(Data items):
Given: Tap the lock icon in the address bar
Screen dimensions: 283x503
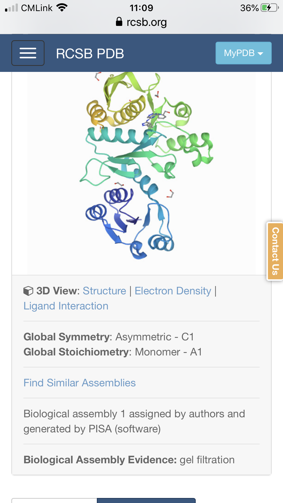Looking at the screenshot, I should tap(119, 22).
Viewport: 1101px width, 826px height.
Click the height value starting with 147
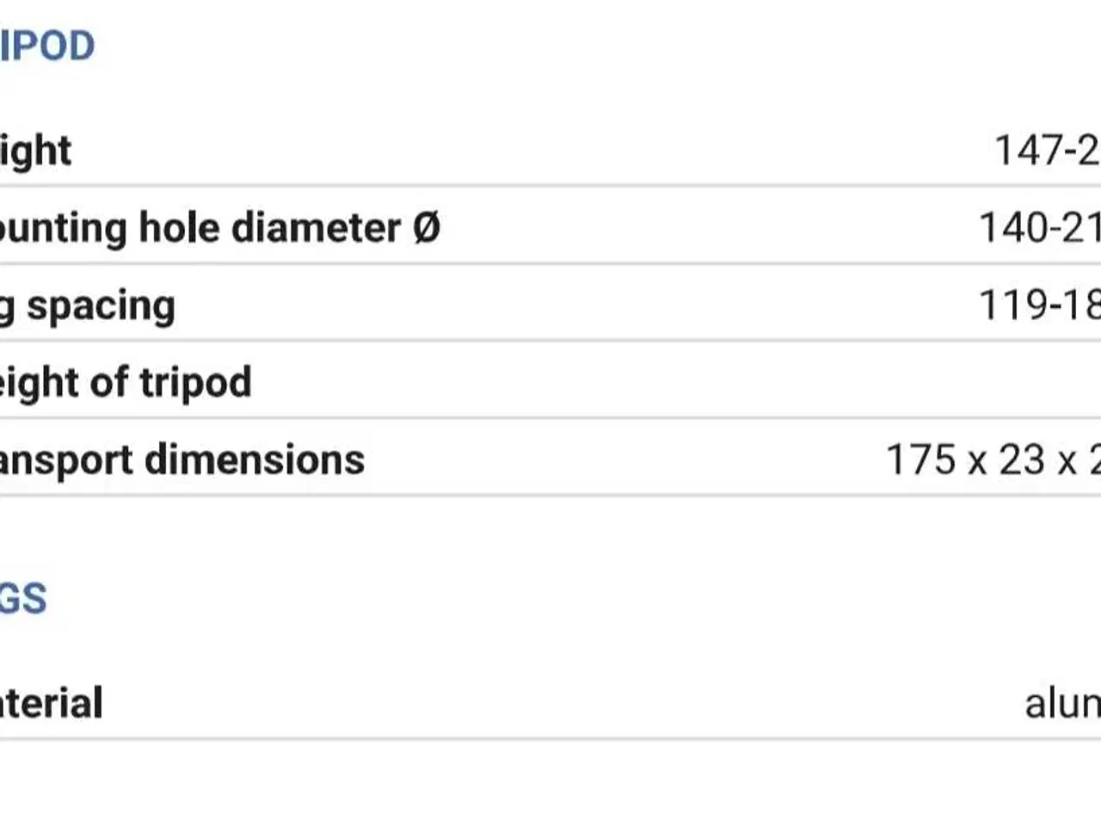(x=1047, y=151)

(AIM OF THE EXERCISE):
Exactly as written, print each entry, leaving all pictures out.

(THE ANSWER):
Given: Tap the lock icon in the address bar
Screen dimensions: 283x503
Looking at the screenshot, I should tap(119, 22).
Viewport: 1101px width, 826px height.
Click the height value starting with 147
(x=1047, y=151)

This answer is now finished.